We don’t have a quarantine set up (well, at least we didn’t a month ago).
The how the hell were we going to pull that off was the big question. But when you have a horse person who is good at chaos and logistics and a retired army leader, you get sh*t done.
I don’t usually quarantine my horses. I’m a big fan of letting horses be horses and getting them out with their herds ASAP. They’re happier, healthier, and easier to manage when they have friends. But more importantly, my horses come in from tracks or reputable farms where they are UTD on vaccinations and not passed around with who-knows-what diseases. Since Wine spent a week hanging out on a round bale with a variety of equines of all walks of life, and all points along the care to neglect spectrum, he could carry the dreaded S word (strangles), any form of equine corona virus, or EHV.
The money donated during the scramble to save Wine paid his bail and I covered his shipping to get him down to us and into the Stall 13 program that Wednesday. So Sunday night, we realized that by sunup on Wednesday (with the first real snowstorm slated for all day Tuesday) we had to have a space to safely quarantine Wine.
Cool. Basically T-24 hours. On it. Challenge set, and enter the community, stage left. Folks donated blankets, grooming gear, grain, and my awesome feed store rearranged schedules to ensure we had a round-pen dropped off Monday before dark. Taylor grabbed the drills and spare plywood and set to work transforming an old run-in into a deluxe, straw-bedded refuge from the cold. Lily, my working student, didn’t ask — she amended her schedule, hauled buckets of water, moved, and stood up panels with me until we had something safe that Wine could walk into.
So that Wednesday, December 3rd, Wine danced through fresh snow from the transport into his small, safe liminal space, about a quarter mile from the barn and 300-meters from the house. He weathered the cold well (that shed is WARM) and we worked out the kinks in how we run the process. And for those three weeks, I donned different clothes, gloves, hats, boots, and hauled his feed out twice a day, came back in scrubbed, changed clothes and went to work in the usual barn. It was a slog, sure. But the best part was watching Wine go from dull-eyed to quick-witted, fresh and funny.
The last three nights I have hiked out with his grain, called him, and he has answered with a nicker, squeal, and some sizable bucks and kicks around the pen. He’s pretty damn ready to be done with this. I think he’s quite going to like his Christmas present.

-- DATA FOR ANALYSIS --
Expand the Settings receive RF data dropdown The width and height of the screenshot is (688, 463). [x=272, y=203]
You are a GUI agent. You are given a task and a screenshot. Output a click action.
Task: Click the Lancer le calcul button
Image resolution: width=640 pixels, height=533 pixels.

---

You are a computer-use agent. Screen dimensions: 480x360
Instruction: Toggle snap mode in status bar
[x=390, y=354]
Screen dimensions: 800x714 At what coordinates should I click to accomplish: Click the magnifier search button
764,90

-- TASK GOAL --
Write out the passage of the quarantine account word for word, starting at "The money donated" and ending at "could walk into.". Work only from the quarantine account and leave the listing aside.

-- ANSWER SECTION --
The money donated during the scramble to save Wine paid his bail and I covered his shipping to get him down to us and into the Stall 13 program that Wednesday. So Sunday night, we realized that by sunup on Wednesday (with the first real snowstorm slated for all day Tuesday) we had to have a space to safely quarantine Wine.
Cool. Basically T-24 hours. On it. Challenge set, and enter the community, stage left. Folks donated blankets, grooming gear, grain, and my awesome feed store rearranged schedules to ensure we had a round-pen dropped off Monday before dark. Taylor grabbed the drills and spare plywood and set to work transforming an old run-in into a deluxe, straw-bedded refuge from the cold. Lily, my working student, didn’t ask — she amended her schedule, hauled buckets of water, moved, and stood up panels with me until we had something safe that Wine could walk into.